Sur l’image figurent volontairement toutes les planètes; on ne distingue à cette échelle pas celles qui sont très proches du Soleil (Mercure, Vénus, Terre !).

C2013 A1 générale

AU = Unité astronomique = 149 597 870 700 m

(approximativement la distance Terre-Soleil). La comète est à 1177 millions de Km du Soleil le 12 octobre 2012, un peu moins de 6 fois la distance Mars-Soleil à cette date (209 millions de Km).

   Situation lors de la découverte, le 4.1.2013 

Dans chacune des images 3D suivantes, l’échelle a été agrandie, pour mieux représenter les planètes du centre du système solaire.

C2013 A1 découverte

La comète s’est rapprochée de 100 millions de Km du Soleil pendant ces 84 jours où personne chez nos scientifiques ne savait qu’elle allait rencontrer Mars; elle a évidemment accéléré constamment, sous l’effet du champ de gravitation du Soleil.

Situation une semaine avant la rencontre

Exactement 730 jours, deux ans, après la première photographie

C2013 A1 semaine-

La rencontre aura lieu pratiquement en trajectoires formant un angle droit; les 24 Km/s de Mars combinés aux 50 Km/s de la comète amèneront la vitesse relative à environ 56 Km/s.  NB: les orbites des planètes sont généralement des ellipses, le Soleil occupant un des foyers.

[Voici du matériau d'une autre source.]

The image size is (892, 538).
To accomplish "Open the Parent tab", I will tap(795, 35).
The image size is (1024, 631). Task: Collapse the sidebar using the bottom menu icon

Situation lors de la rencontre 

C2013 A1 rencontre

Mars et la comète se trouvent à 210 millions de Km du Soleil et à 241 millions de Km de la Terre (Earth).

Source des images:   JPL Small-Body Database Browser   Orbit Viewer applet, originally written and kindly provided by Osamu Ajiki (AstroArts), and further modified by Ron Baalke (JPL). Lien (utile pour pouvoir jouer avec ce simulateur graphique):

    http://ssd.jpl.nasa.gov/sbdb.cgi?sstr=2013A1;cad=1;orb=1;cov=0;log=0#orb

Une comète qui se dirigerait vers la Terre (celle-ci se déplaçant à 30 Km/s sur son orbite) le ferait selon un schéma très semblable, à ceci près que sa vitesse (ainsi que celle de collision) serait beaucoup plus élevée …

§ Les défenseurs devront donc pouvoir compter sur un vaisseau spatial à haute vitesse, doté d’un réacteur nucléaire permettant des accélérations de l’ordre de 1G prolongées; pourquoi nucléaire ? Mais parce que la quantité d’énergie thermique du combustible transportée est de 12’500’000 KWH/kg dans un réacteur nucléaire à onde de combustion …

Ce n’est vraisemblablement qu’ainsi, qu’ils pourront disposer d’assez de temps et d’assez de matériel pour pouvoir transformer un astéroïde ou une comète menaçant la Terre en un nuage de débris inoffensifs.

Avec les moyens actuels, les résultats d’une interception avec des missiles lents et très proches de la Terre, même avec comme explosifs de très grosses bombes H, seront aléatoires. En particulier, on ne pourra pas être sûr de venir à bout de cette façon des sidérites présentes dans les bolides.

Il y a donc tout un champ de développements à faire pour l’espace, en ingénierie nucléaire civile.